Aristarchus beat him by 18 centuries.
Archimedes tells us about Aristarchus’s Book
Sadly, the book Aristarchus wrote describing his heliocentric Solar System has been lost – the fate of many great Ancient Greek works. Fortunately, we know a little about it, because it is mentioned by other Greeks, including Archimedes, who mentions it in a letter he addressed to a King named Gelon. This letter was ‘The Sand Reckoner.’ Archimedes wrote:
“You know the universe is the name astronomers call the sphere whose radius is the straight line from the center of the earth to the center of the sun. But Aristarchus has written a book in which he says that the universe is many times bigger than we thought. He says that the stars and the sun don’t move, and that the earth revolves about the sun and that the path of the orbit is circular.”
Aristarchus must have used the concept of parallax to show that the stars are a very large distance from Earth. In doing so, he expanded the size of the universe enormously.
It would be marvelous if we could learn the details of Aristarchus’s observations, calculations, arguments, could read his notes and see his diagrams; but, unless a copy of his ancient book can be discovered in some forgotten, dusty corner of an ancient library, that is a pleasure we shall never have.
Aristarchus also believed that, in addition to orbiting the sun, Earth was spinning on its own axis, taking one day to complete one revolution.
Aristarchus Offends the ‘Pious’
Unfortunately, it seems that Aristarchus’s idea didn’t find many fans. In fact, echoing the persecution of Renaissance scientists, some Greeks wanted to put Aristarchus on trial for daring to say Earth was not at the center of the universe. Most Ancient Greeks rejected Aristarchus’s work, and continued to believe in a geocentric Solar System.
Thankfully, Archimedes was happy to use Aristarchus’s model of the universe inThe Sand Reckoner, to discuss calculations using larger numbers than the Greeks had used before.
Only one of Aristarchus’s works has survived, in which he tried to calculate the sizes of the moon & sun and tried to figure out how far they were from Earth. He already knew the sun was much larger than Earth by observing Earth’s shadow on the moon during a lunar eclipse, and he also knew that the sun was much farther away from us than the moon.
Although the optical technology of his time didn’t allow Aristarchus to know the finer details of our Solar System, his deductions were absolutely correct based on what he could actually see. What he lacked in technology, he made up for in deductive genius.
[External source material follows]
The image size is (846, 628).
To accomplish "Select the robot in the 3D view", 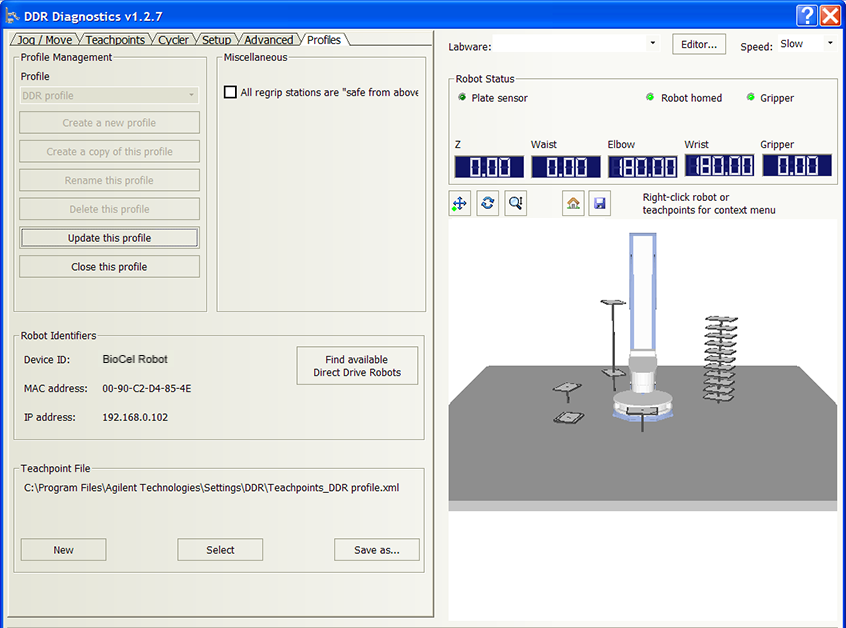I will click(639, 370).
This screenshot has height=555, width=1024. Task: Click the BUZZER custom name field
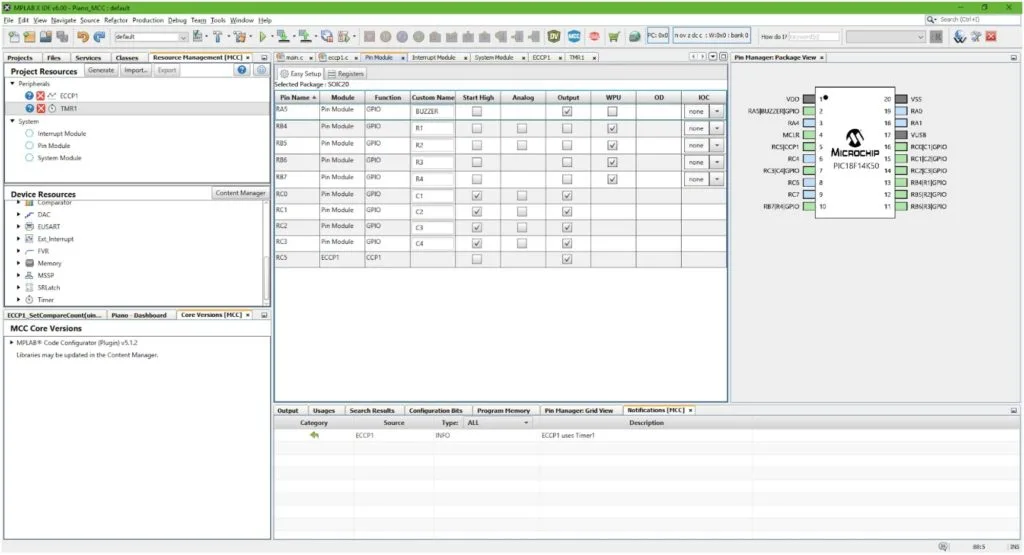[x=432, y=112]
What Aristarchus got Right
23 centuries ago, Aristarchus’s proposed, with evidence, that the earth and the planets orbit the sun. He further deduced that the stars are much farther away than anyone else had imagined, and hence that the universe is much bigger than previously imagined. These were major advances in human ideas about the universe.
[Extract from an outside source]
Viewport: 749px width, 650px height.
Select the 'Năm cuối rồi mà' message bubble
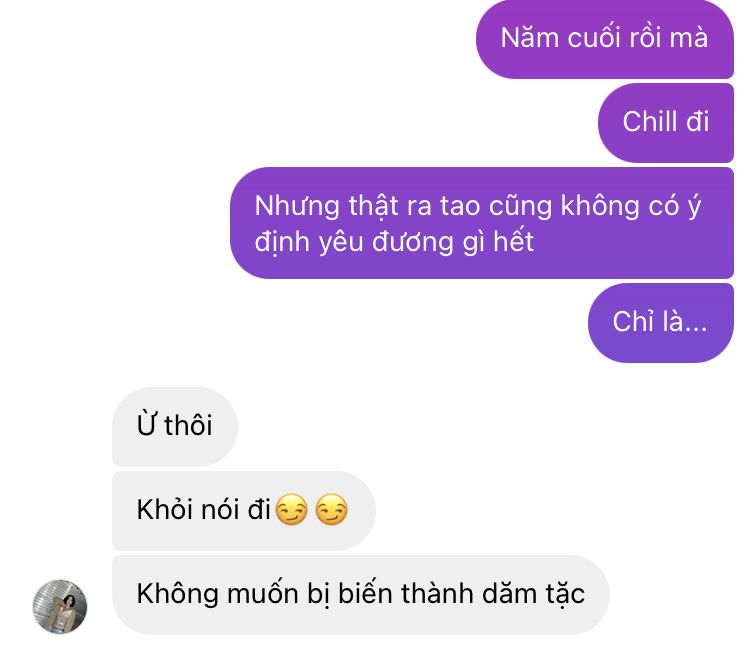[x=605, y=38]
What did Copernicus know about Aristarchus’s Work?
Copernicus actually acknowledged in the draft of his own book that Aristarchus might have said the earth moved around the sun. He removed this acknowledgement before he published his work.
In Copernicus’s defense, he was probably unaware of The Sand Reckoner by Archimedes, because, after its rediscovery in the Renaissance, The Sand Reckoner only seems to have existed as a few hand-written copies until it was finally printed in 1544. By then Copernicus had published his own book and had died. What he knew of Aristarchus probably came from the following very brief words written by Aetius:
“Aristarchus counts the sun among the fixed stars; he has the earth moving around the ecliptic [orbiting the sun] and therefore by its inclinations he wants the sun to be shadowed.”
Galileo knew that Aristarchus was the First Heliocentrist
Galileo Galilei, who most certainly had read The Sand Reckoner, and understood its message, did not acknowledge Copernicus as the discoverer of the heliocentric Solar System. Instead, he described him as the ‘restorer and confirmer’ of the hypothesis.
Clearly, Galileo reserved the word ‘discoverer’ for Aristarchus of Samos.
Aristarchus lived for about 80 years. If we could have built on his insights, rather than forgetting about them for so many centuries, think of how much further we might have come in our understanding the Universe.